Poverty and Housing Law Clinic
Clinical Teachers
Lawrence Wood
Project Goals
This clinic, conducted over two sequential quarters, exposes students to the practice of poverty law work by giving them the opportunity to work on housing related cases at the Legal Assistance Foundation (LAF), which provides free legal services to indigent clients in civil matters. Students will spend at least twelve hours per week in LAF's Housing Practice Group or in LAF's Consumer Practice Group (which handles bankruptcies and foreclosure defense).
Students may be asked to appear with tenants at administrative grievance hearings, represent defendants in eviction or foreclosure actions, file suit to enjoin landlords from performing lock-outs or refusing to make necessary repairs, participate in ongoing federal litigation, advocate on behalf of tenant groups, comment on proposed federal housing regulations, and file bankruptcy petitions on behalf of subsidized-housing residents who are trying to preserve their tenancies. All students will be expected to interview clients, prepare written discovery, and draft motions. Students with 711 licenses may be asked to appear in court at status hearings, conduct depositions, argue contested motions, negotiate with opposing counsel, and participate in bench or jury trials.

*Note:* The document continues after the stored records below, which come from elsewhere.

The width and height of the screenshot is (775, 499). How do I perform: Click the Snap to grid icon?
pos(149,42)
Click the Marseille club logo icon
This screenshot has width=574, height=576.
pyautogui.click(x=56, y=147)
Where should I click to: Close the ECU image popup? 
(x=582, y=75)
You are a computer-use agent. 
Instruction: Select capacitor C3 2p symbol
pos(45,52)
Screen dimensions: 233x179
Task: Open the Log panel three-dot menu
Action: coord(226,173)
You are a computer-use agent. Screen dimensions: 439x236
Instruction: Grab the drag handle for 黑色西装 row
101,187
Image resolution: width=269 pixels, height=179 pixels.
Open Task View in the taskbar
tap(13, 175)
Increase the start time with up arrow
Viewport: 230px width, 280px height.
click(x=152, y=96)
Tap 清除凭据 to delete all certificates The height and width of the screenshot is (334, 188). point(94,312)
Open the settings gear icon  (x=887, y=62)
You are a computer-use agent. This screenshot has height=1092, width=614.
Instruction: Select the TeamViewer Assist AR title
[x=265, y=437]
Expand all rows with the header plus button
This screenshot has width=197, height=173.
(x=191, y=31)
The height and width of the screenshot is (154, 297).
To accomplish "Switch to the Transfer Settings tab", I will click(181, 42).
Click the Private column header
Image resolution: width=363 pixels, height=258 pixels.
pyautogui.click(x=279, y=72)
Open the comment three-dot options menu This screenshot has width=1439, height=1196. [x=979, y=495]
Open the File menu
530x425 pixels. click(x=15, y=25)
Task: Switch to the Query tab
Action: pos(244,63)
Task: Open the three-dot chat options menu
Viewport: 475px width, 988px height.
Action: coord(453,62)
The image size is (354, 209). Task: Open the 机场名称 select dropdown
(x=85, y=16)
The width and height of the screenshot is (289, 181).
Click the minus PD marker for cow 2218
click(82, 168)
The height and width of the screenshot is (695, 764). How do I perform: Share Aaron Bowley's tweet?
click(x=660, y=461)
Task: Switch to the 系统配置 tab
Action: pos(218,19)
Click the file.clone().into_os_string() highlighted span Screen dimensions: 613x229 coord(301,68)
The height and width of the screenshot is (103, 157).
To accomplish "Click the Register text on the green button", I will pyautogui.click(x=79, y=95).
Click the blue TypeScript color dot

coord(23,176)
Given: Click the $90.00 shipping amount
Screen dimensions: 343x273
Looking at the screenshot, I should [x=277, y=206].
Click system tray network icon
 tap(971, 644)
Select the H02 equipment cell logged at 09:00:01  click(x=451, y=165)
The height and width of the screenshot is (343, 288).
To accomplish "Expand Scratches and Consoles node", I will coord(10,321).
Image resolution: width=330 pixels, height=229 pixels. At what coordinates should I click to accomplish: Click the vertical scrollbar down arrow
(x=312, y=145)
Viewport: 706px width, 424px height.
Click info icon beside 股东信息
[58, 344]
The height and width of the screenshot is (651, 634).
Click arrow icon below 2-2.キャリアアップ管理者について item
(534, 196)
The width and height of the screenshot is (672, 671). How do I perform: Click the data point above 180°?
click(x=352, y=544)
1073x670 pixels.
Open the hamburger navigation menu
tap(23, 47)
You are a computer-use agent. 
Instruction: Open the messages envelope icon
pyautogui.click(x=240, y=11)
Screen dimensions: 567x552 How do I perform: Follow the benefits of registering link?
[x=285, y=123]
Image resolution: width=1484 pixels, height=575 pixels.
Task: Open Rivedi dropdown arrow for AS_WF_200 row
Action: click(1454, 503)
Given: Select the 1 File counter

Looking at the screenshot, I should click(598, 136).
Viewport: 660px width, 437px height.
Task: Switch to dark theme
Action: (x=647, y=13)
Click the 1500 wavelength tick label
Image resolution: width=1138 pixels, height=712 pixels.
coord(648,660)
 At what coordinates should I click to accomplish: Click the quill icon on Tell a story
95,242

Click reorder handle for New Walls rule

In addition to working at LAFMC, students will attend a weekly two-hour class at which they will learn about poverty law, public housing, the Section 8 tenant-based and project-based rental assistance programs, the landlord-tenant relationship, eviction actions, jury trial practice, housing discrimination, foreclosure defense, and the extensive and often misunderstood connection between criminal law and subsidized housing. Enrollment is limited to twelve students. The seminar is taught by Lawrence Wood (Director, LAF's Housing Practice Group). Each student's grade is based on his or her class participation (20%), one paper-l0 pages minimum (10%), and work at LAFMC (70%).